According to Origin’s new Future Energy Report, while 85 per cent of the 1,000 Australians surveyed believe that batteries will eventually be as common as TVs in Australian homes, 76 per cent believe they are too expensive for them to install today.
Meanwhile, batteries are already paying off for those who have them, with 62 per cent of home battery owners happy with the value they get.
The report also found that Australians are open to allowing energy companies to help manage their energy use and remotely control services such as air-conditioning, hot water and electric vehicle (EV) charging or connecting to a virtual power plant, with 84 per cent of respondents saying they were interested in demand management.
“With tremendous growth in rooftop solar over the past decade, the way we interact with energy has changed dramatically and Australians are increasingly turning to smarter and cleaner energy solutions to help them reduce their energy costs,” said Origin Energy’s Head of Retail, Jon Briskin.
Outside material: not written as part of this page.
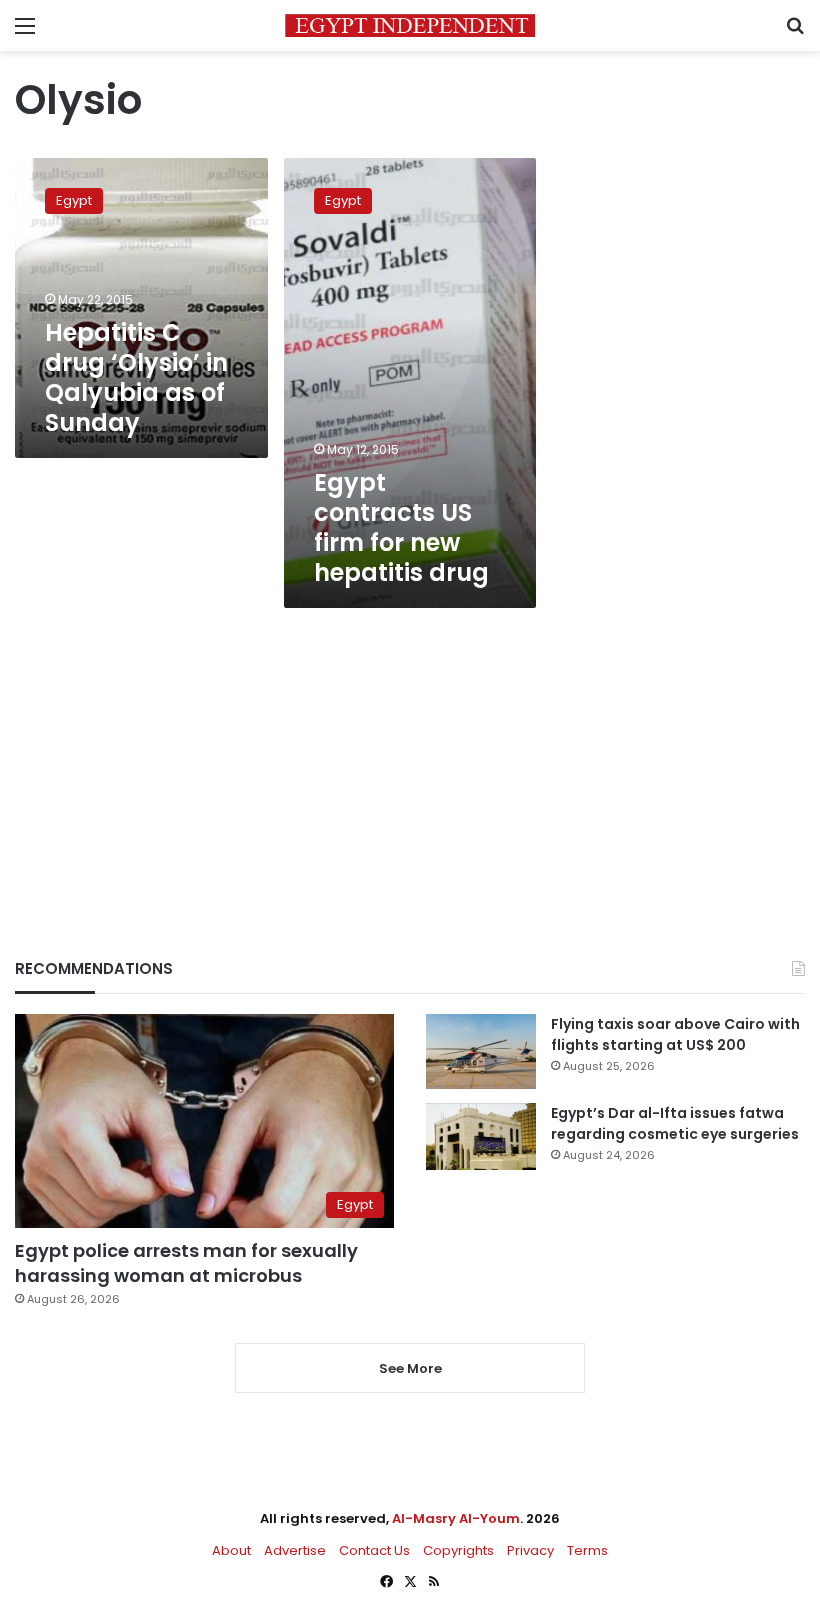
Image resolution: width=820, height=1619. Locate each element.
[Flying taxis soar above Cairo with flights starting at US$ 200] (481, 1051)
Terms (587, 1550)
“The key to accelerating the adoption of home batteries lies in helping to make them more accessible and affordable for more Australians by finding ways to lower the higher upfront cost and deliver greater value, with connection to a Virtual Power Plants being one way to do that.”
The report found nearly half of respondents would consider an EV if buying a new car, and 31 per cent believe their children would learn to drive in an EV within the next 10 years.
However, the lower fuel and maintenance costs of EVs may not be well understood because 72 per cent of respondents noting that the cost of EVs was preventing them from buying one.
“We expect that EV sales will accelerate when the cost of buying a new EV reaches parity with petrol engine vehicles around the middle of this decade,” Mr Briskin said.
“Until then, supportive coordinated national policy can help play an important role in addressing the higher upfront cost of EVs. The recent incentives announced in New South Wales are a step in the right direction, as we have seen government incentives for EVs drive rapid uptake of the technology across parts of Europe and the United Kingdom.”
“Similar to the exponential growth we have seen in rooftop solar over the past decade, once the value of batteries and EVs are clear for customers, we expect to see more Australians adopt a tech-driven clean energy future.”
Now in its fourth year, Origin’s Future Energy Report tracks the evolving way consumers interact with energy, their understanding of new technology, energy consumption behaviours and views on a rapidly changing energy landscape.
Other key findings from the 2021 report include:
- 45 per cent of respondents would be at least slightly likely to purchase an EV if buying a new car tomorrow
- 31 per cent of respondents predict their children will learn to drive in an EV within 10 years
- 72 per cent of Australians say the cost of an EV is preventing them purchasing one
- 76 per cent say that home batteries are too expensive today for them to purchase
- 64 per cent of people with home batteries are satisfied with the cost savings on their energy bills
- 85 per cent of respondents believe that home batteries will be as common as TVs in the Australian home, but more than half of them believe it will take more than 10 years
Other smart energy technologies:
- 84 per cent of respondents said they would be interested in demand management
- 67 per cent expect new technologies to revolutionise how we use and purchase energy in the home
- 61 per cent expect new energy technologies to make managing their energy use and bills easier
- 58 per cent of respondents believe Australia is well placed to be a leader in renewable energy
- 57 per cent expect Australian households will use mostly renewable energy in 10 years’ time
Note: Insights in the Future Energy Report are based on an online survey of 1,000 energy decision-makers representative of the Australian population with respect to age, gender and state or territory or residence conducted by Empirica Research between 18-26 March, 2021.